This is the second tea from Miyazaki in my 2012 selection.
It is cast from a different mold than the preceding one. First, it is a futsumushi sencha (asamushi sencha). Beautiful dark green leaves, very smooth, relatively uniform, but not very big.
To prepare this tea, no originality: my usual 5 g (1.5 tsp) / 70 ml (1/4 cup), 1 minute, with water at around 70°C (158°F).
From the beautiful yellow-green liquor that fills the cup rises a rich, mellow fragrance that almost recalls chocolate.

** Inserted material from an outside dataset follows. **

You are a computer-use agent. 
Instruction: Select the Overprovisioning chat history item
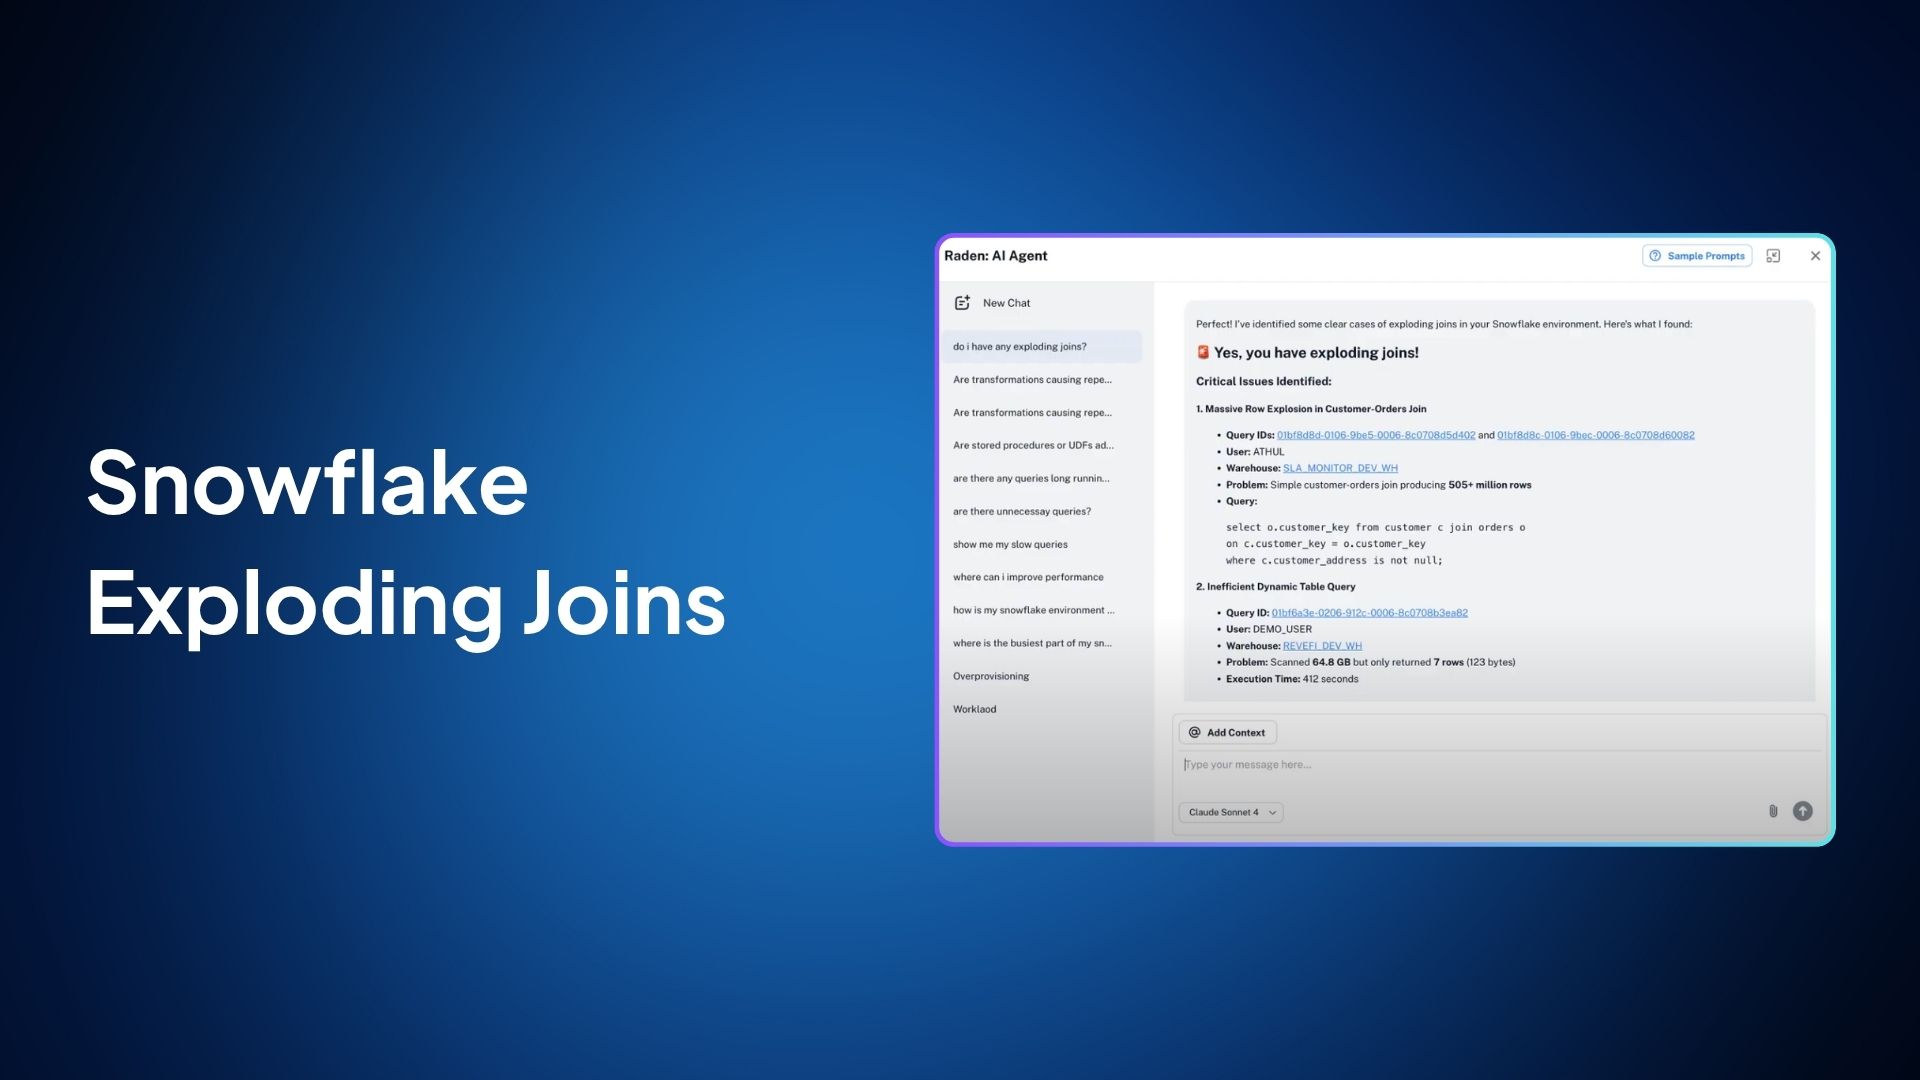991,677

Do not be misled by the clarity of the liquor because it is rich in flavour, sweet and full. (I cannot say it often enough: the idea that futsumushi teas have little taste, whereas fukamushis are very strong is completely false. It is only a question of infusion parameters.)
The refreshing vegetal sencha aftertaste comes to the forefront after I have emptied the cup, too quickly as always.
Around 10 seconds with warmer water for the second infusion.
The liquor gets a little darker, becomes slightly clouded.
Still on the mellow side, the liquor becomes extremely airy, light. In fact, I think that it could be allowed to infuse 10 seconds longer to produce something stronger, but the third infusion would then lose a lot. It’s a choice.
Anyway, on to the third infusion: I increase the temperature again and let it steep for another minute.
The liquor becomes more transparent again, but at the same time gets a second wind.
A subtle astringency appears: just what is needed. In the background the flavour and fragrance become coloured with light touches of yellow fruits, which is of course a nice surprise in a third infusion.
This is another little treasure, and very reasonably priced, which comes to us from Kawaminami in Miyazaki Prefecture. Finally, the cultivar is Oku-yutaka, which I introduced in 2010 in the form of a fukamushi sencha from Kirishima, Kagoshima Prefecture. Voilà a cultivar that is proving to be versatile and perfect for pleasing green tea lovers.